10 yaşında başladığım İngilizce öğrenme serüvenim uzun yıllardır devam ediyor. Hala hem öğreniyorum hem konuşuyorum. Tabii ki bir dili öğrenirken kazalar yapacaksın. Potlar kıracaksın. Aynı bebekken öğrenirken yaptığımız yanlışlar gibi. Kendi yanlışlarımı hatırlamıyorum ama benden 5 yaş küçük kardeşimin hatalarını çok iyi hatırlıyorum.
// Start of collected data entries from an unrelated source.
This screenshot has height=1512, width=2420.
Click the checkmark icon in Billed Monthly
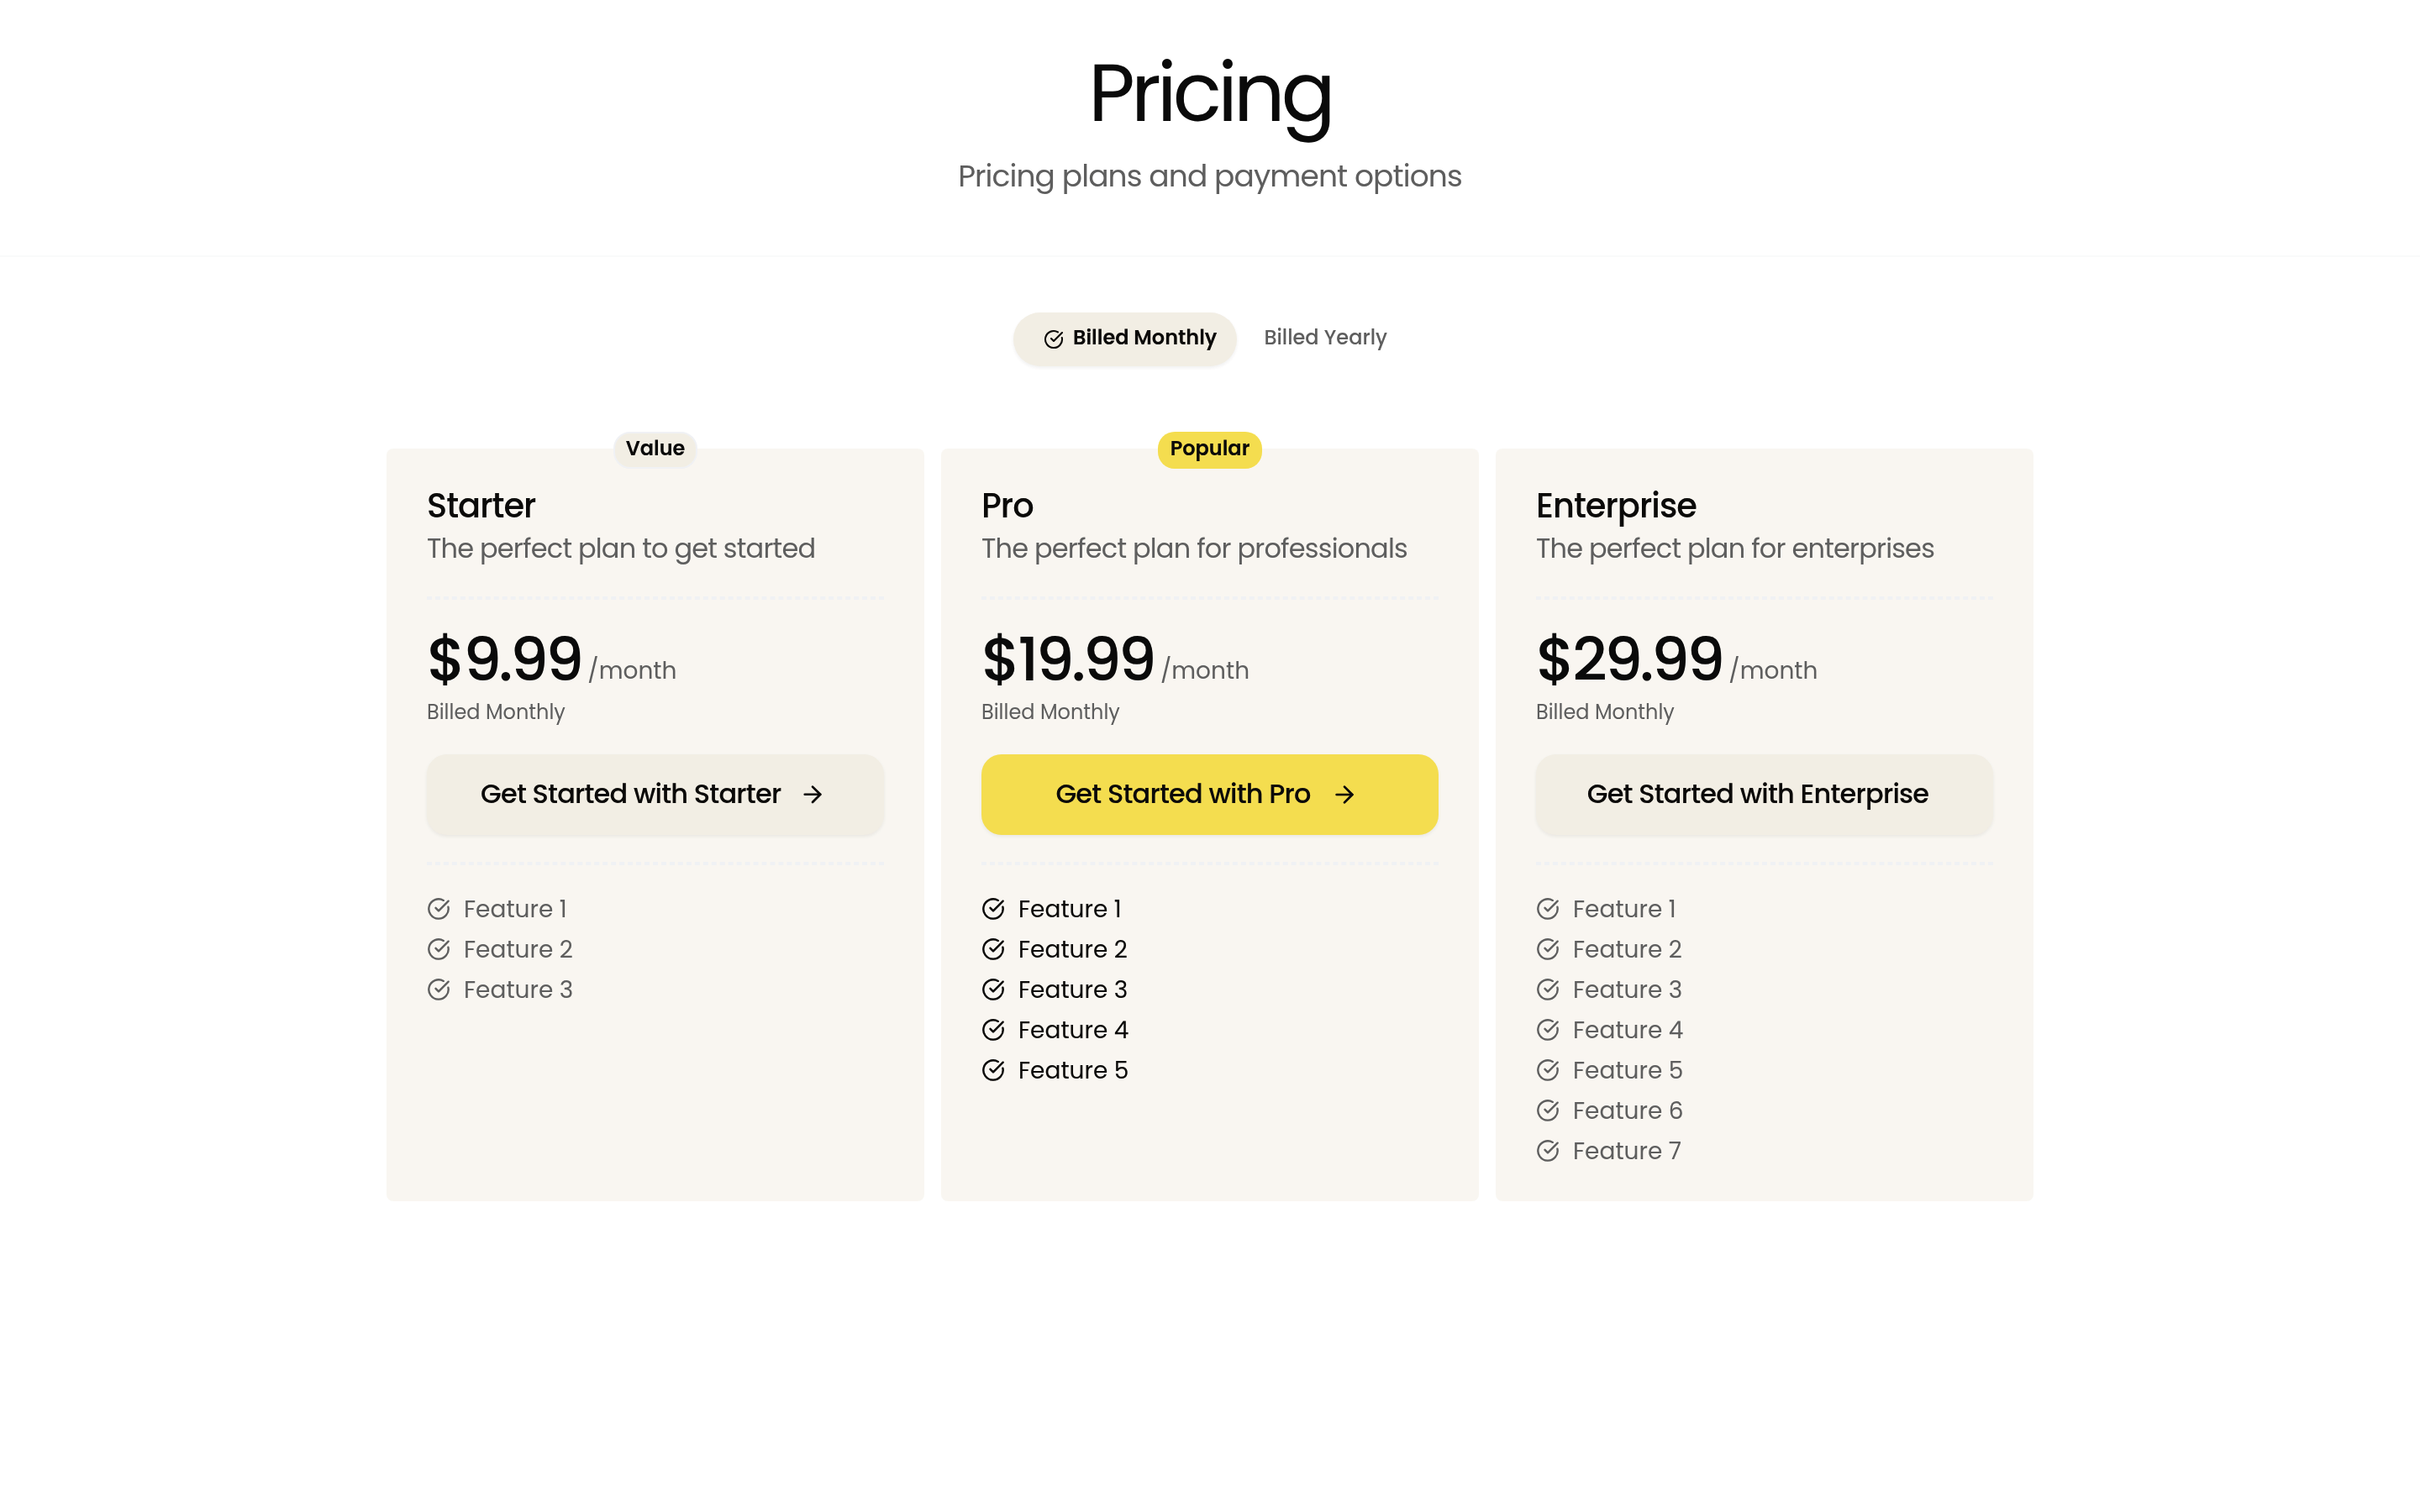pos(1053,339)
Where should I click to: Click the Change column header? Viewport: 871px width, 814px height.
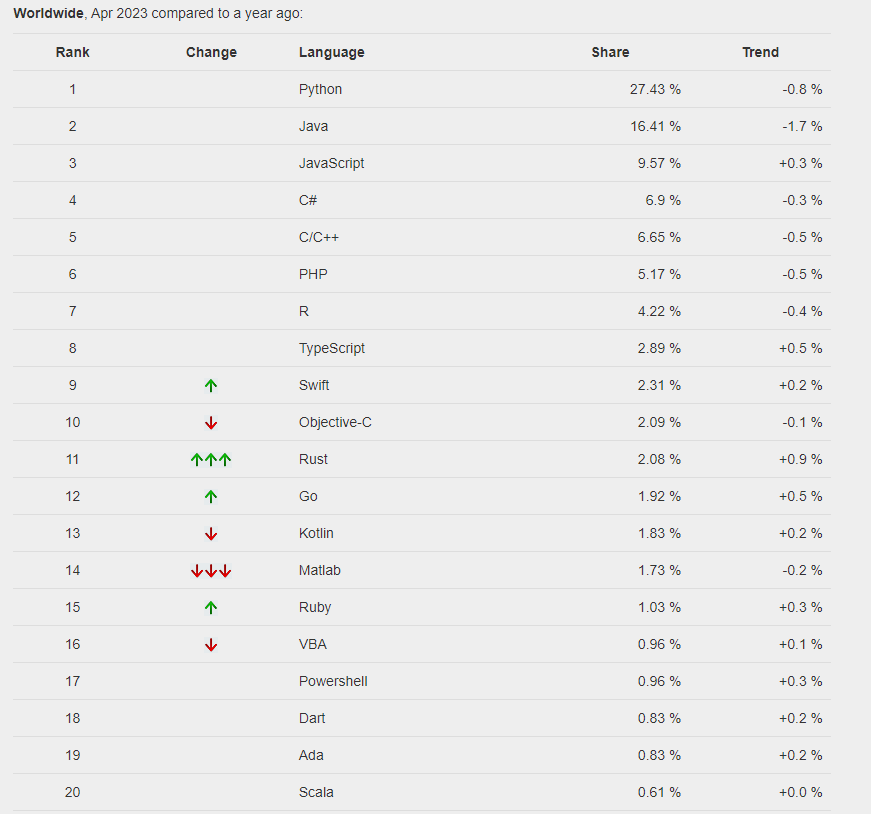[211, 52]
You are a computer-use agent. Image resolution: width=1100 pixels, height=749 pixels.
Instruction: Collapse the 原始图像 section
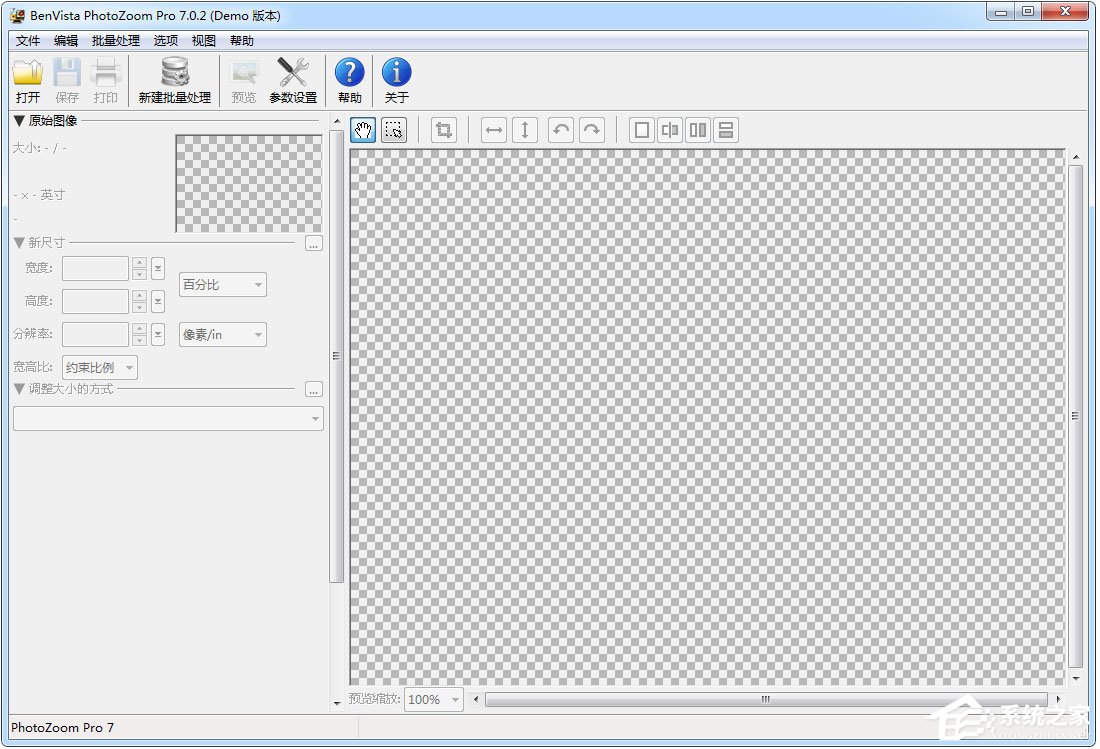tap(19, 121)
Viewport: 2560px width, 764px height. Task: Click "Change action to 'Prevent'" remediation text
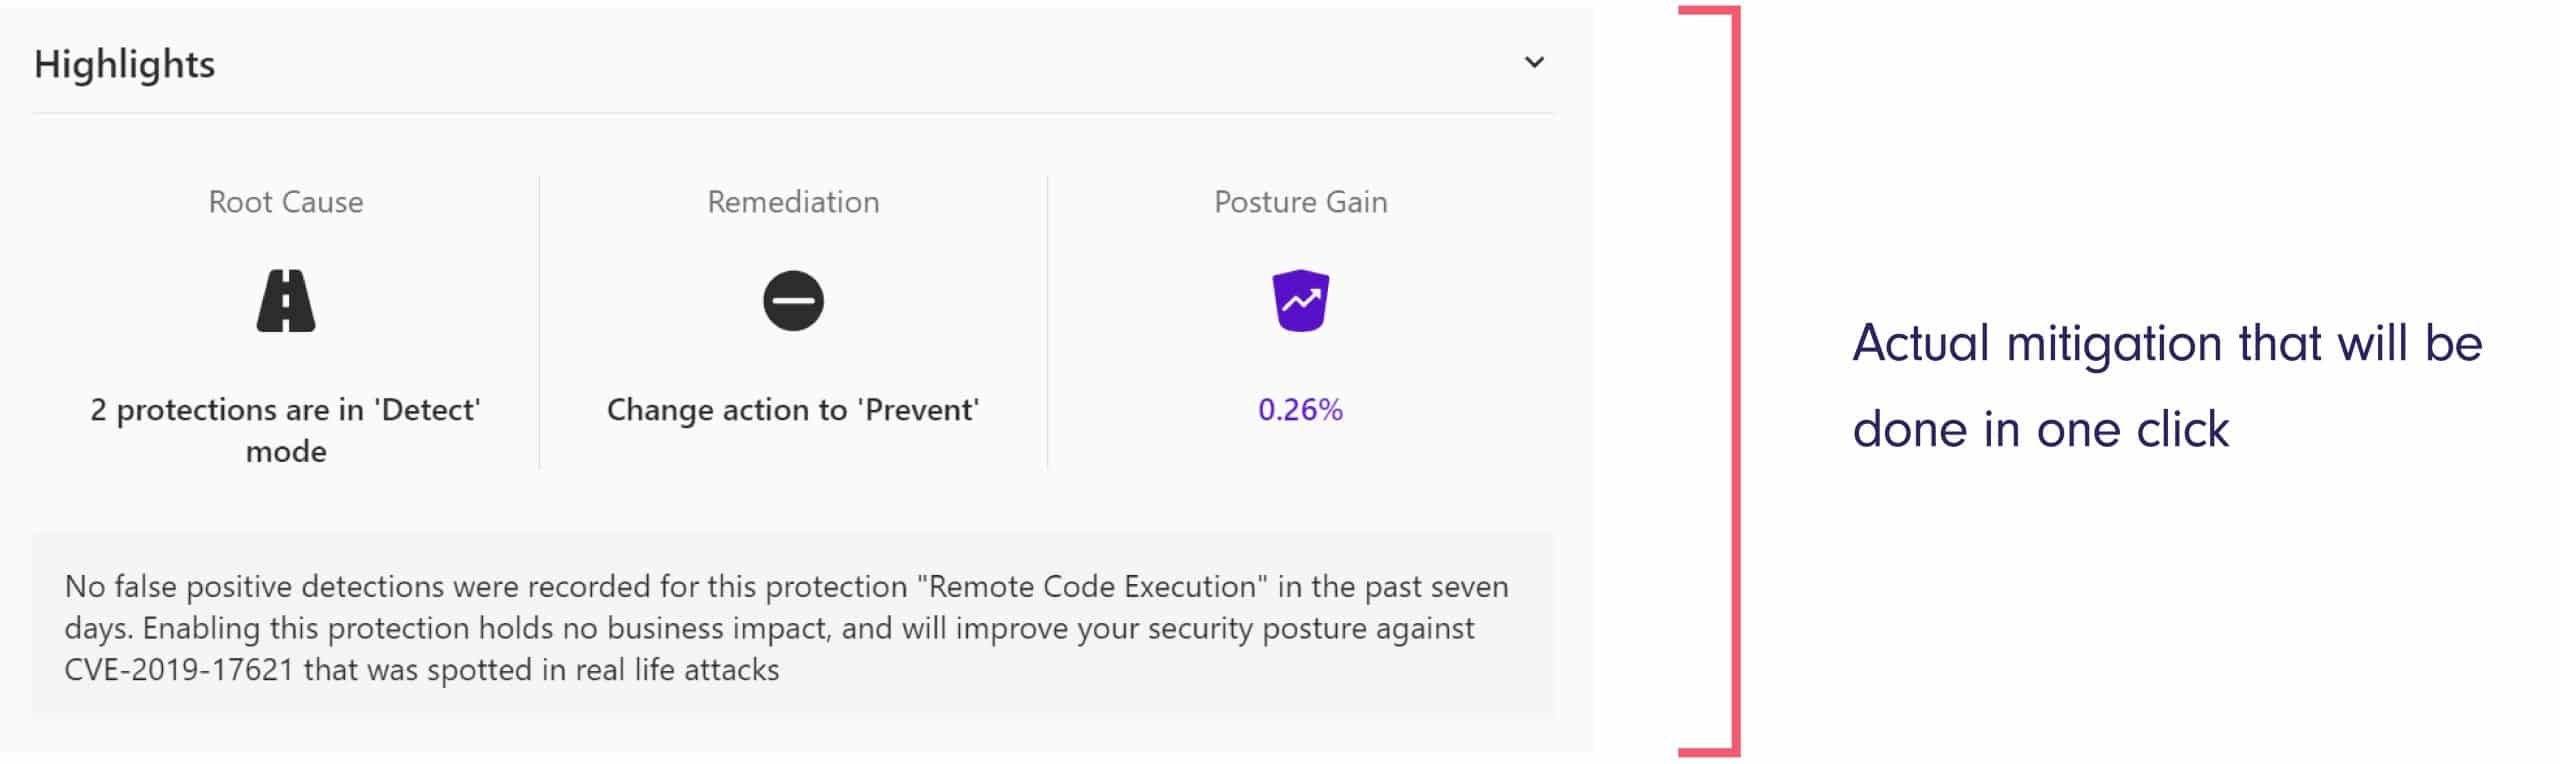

El bezine “Elde bezi” Yumurtaya “Gaga” Halil ismine “Havli” derdi. 1970’li yıllarda yumurtanın çıktığı tavuğu görürdünüz. Tavuğun yanına gittiğinizde kalkıp kaçarsa ve eğer kuluçkada ise yumurtayı görürdünüz. Küçük kardeşimde bunu gördüğü için tavuğun gagasını hatırlayıp tavuğa “Gaga” demiş olabilir. Bakırköy ilçesinin Şenlik köy semtinde oturan teyzemin bir kulübesi vardı. Sonra bu kulübeye odalar ekleyerek ev yaptılar. İşte bu kulübenin etrafında iki katlı veya tek katlı bahçeli güzel evler vardı. Teyzeminde evinin hem bahçesi hem de kümesi vardı. Tavuklar ve köpekler olan bahçesinde her türlü sebze ve meyve yetişirdi. Teyzemin eşi Boşnak kökenliydi ve o zamanlar Boşnakça duyduğumu hatırlıyorum. Ama benim asıl hasta olduğum dil dinlediğim müziklerden dolayı Yunancaydı. internetin olmadığı zamanlar yunanca kasetler buluyordum. Bunları dinliyordum. 16-17 yaşında yunan alfabesini Rus alfabesi “Kiril” ile birlikte öğrendim. Boğazdan geçen Rus gemilerinin üzerinde yazan isimlerini okumak ve çözmek çok hoşuma gidiyordu.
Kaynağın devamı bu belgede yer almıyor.